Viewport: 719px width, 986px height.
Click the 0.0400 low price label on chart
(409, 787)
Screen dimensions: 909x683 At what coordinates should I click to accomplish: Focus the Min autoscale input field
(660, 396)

* * * *

## WORK ORDER
Write the entries out again, exactly and completely.

## ANSWER SECTION
Viewport: 719px width, 986px height.
Click the 0.0400 low price label on chart
(409, 787)
Screen dimensions: 909x683 At what coordinates should I click to accomplish: Focus the Min autoscale input field
(660, 396)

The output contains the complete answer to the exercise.